Your task:
Where a picture shows up in the listing below, omit it and output the rest exactly.

The records:
==========

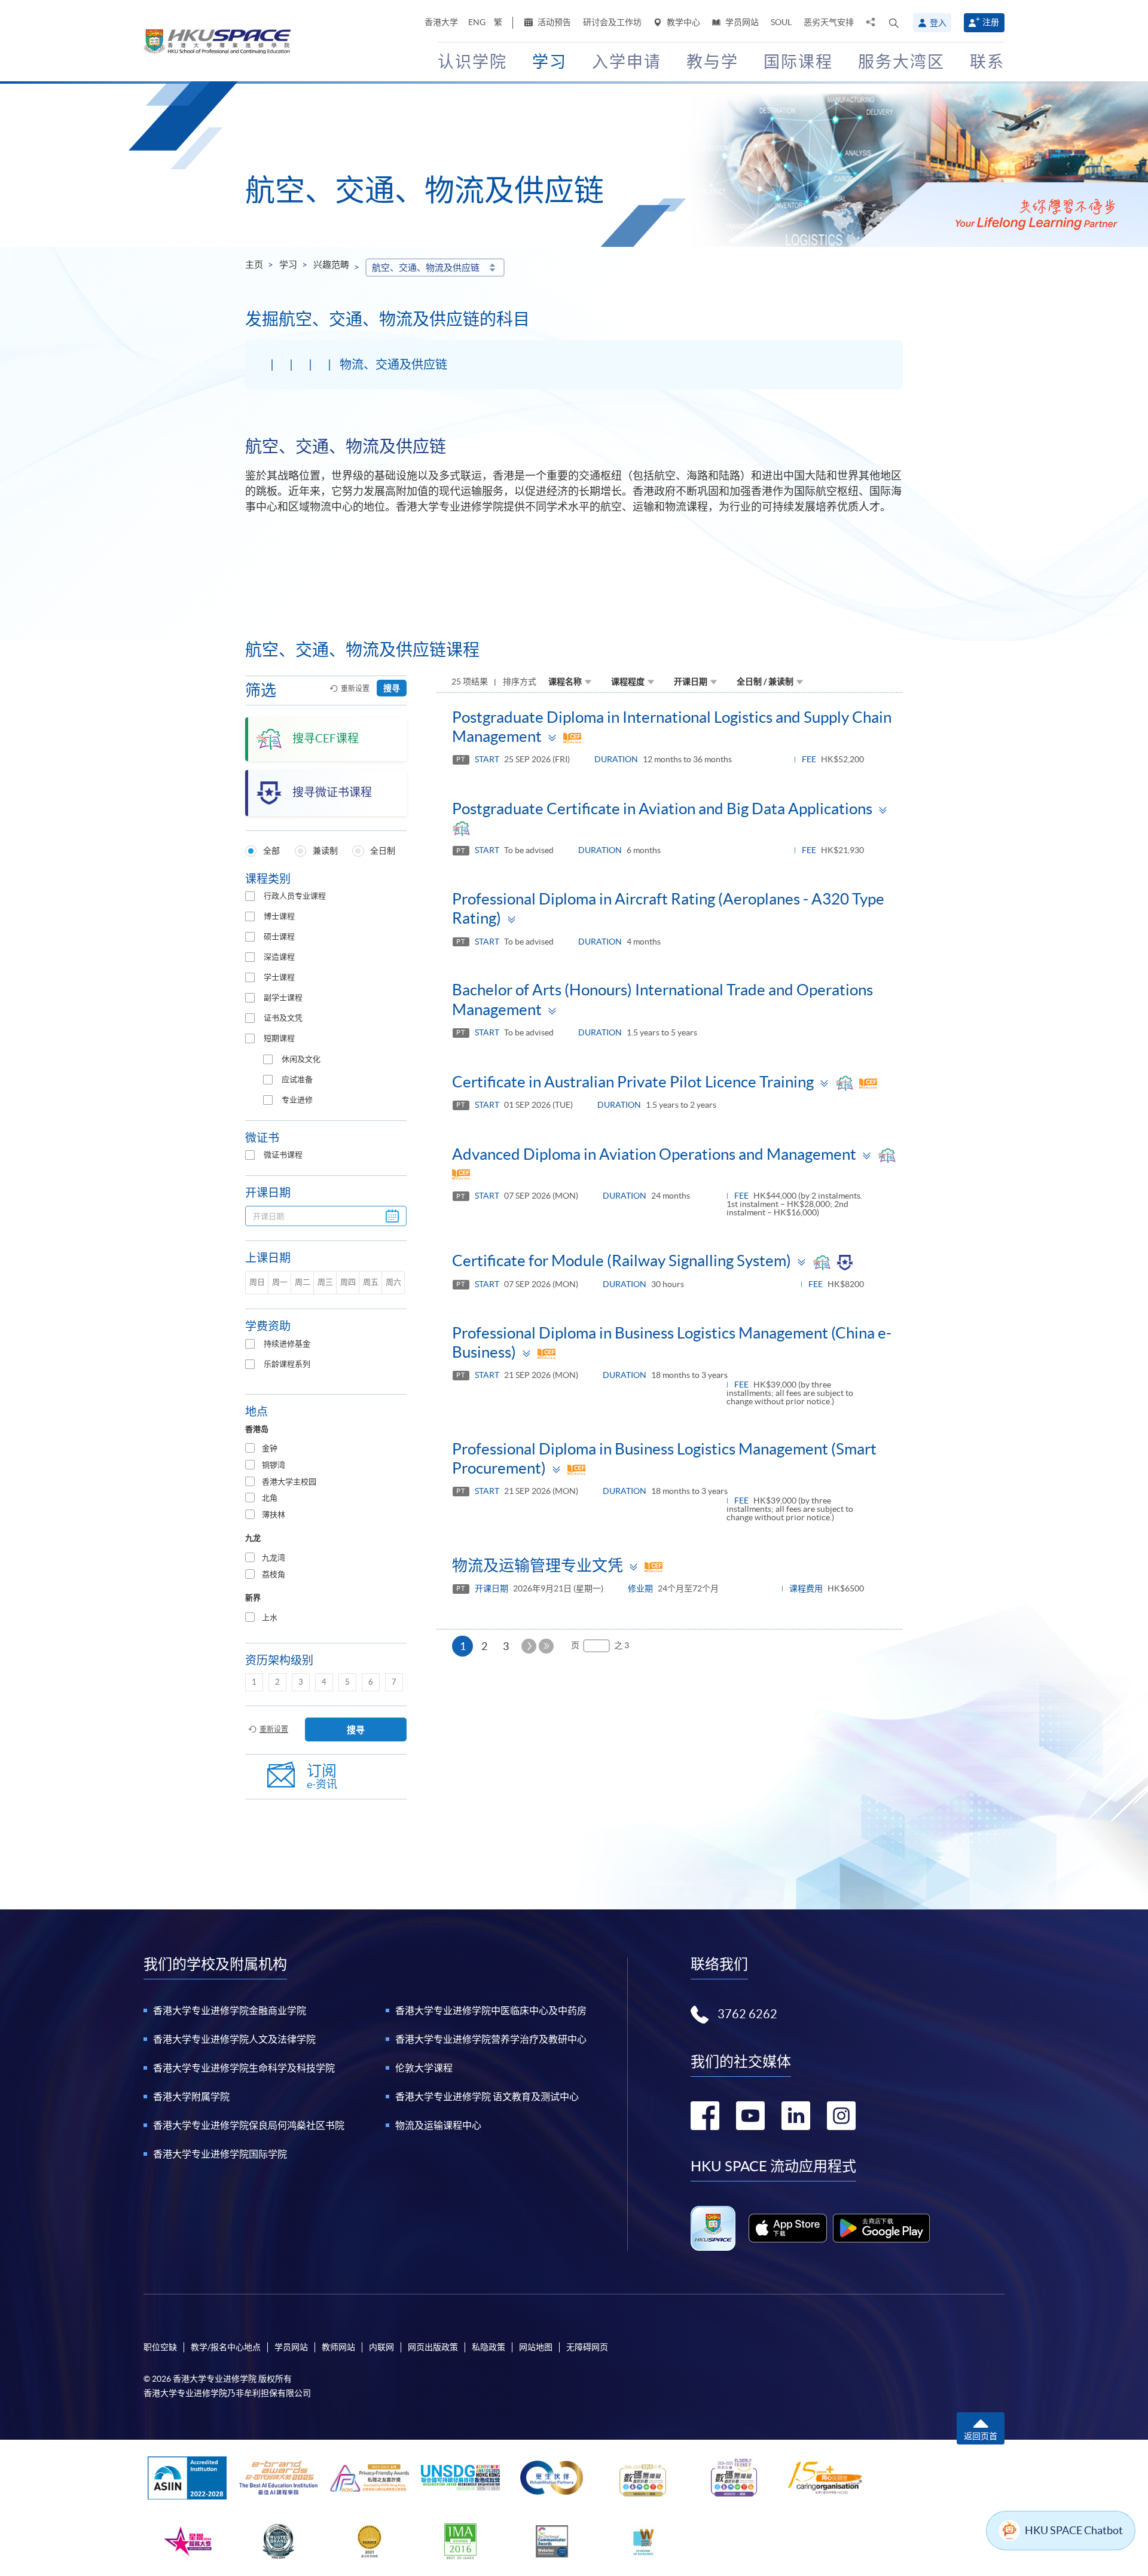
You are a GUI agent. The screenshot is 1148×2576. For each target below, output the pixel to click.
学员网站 (741, 22)
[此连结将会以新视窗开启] (788, 2228)
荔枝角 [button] (273, 1574)
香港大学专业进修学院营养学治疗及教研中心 (491, 2039)
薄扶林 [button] (273, 1514)
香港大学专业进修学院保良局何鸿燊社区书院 (248, 2125)
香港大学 (441, 22)
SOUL (781, 22)
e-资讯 (322, 1776)
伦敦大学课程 (424, 2067)
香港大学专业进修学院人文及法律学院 (234, 2039)
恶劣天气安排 (829, 22)
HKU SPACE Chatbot (1074, 2530)
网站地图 (535, 2347)
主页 (254, 264)
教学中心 (682, 22)
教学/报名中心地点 (226, 2347)
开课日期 (690, 681)
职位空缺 (160, 2347)
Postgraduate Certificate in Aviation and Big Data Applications (662, 808)
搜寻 (391, 688)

==========

Task result:
You are a GUI agent. The screenshot is 1148×2576. For each target below, output the pixel to click.
学员网站 (741, 22)
[此连结将会以新视窗开启] (788, 2228)
荔枝角 [button] (273, 1574)
香港大学专业进修学院营养学治疗及教研中心 (491, 2039)
薄扶林 [button] (273, 1514)
香港大学专业进修学院保良局何鸿燊社区书院 (248, 2125)
香港大学 (441, 22)
SOUL (781, 22)
e-资讯 (322, 1776)
伦敦大学课程 (424, 2067)
香港大学专业进修学院人文及法律学院 (234, 2039)
恶劣天气安排 (829, 22)
HKU SPACE Chatbot (1074, 2530)
网站地图 (535, 2347)
主页 (254, 264)
教学中心 (682, 22)
教学/报名中心地点 (226, 2347)
开课日期 (690, 681)
职位空缺 (160, 2347)
Postgraduate Certificate in Aviation and Big Data Applications (662, 808)
搜寻 (391, 688)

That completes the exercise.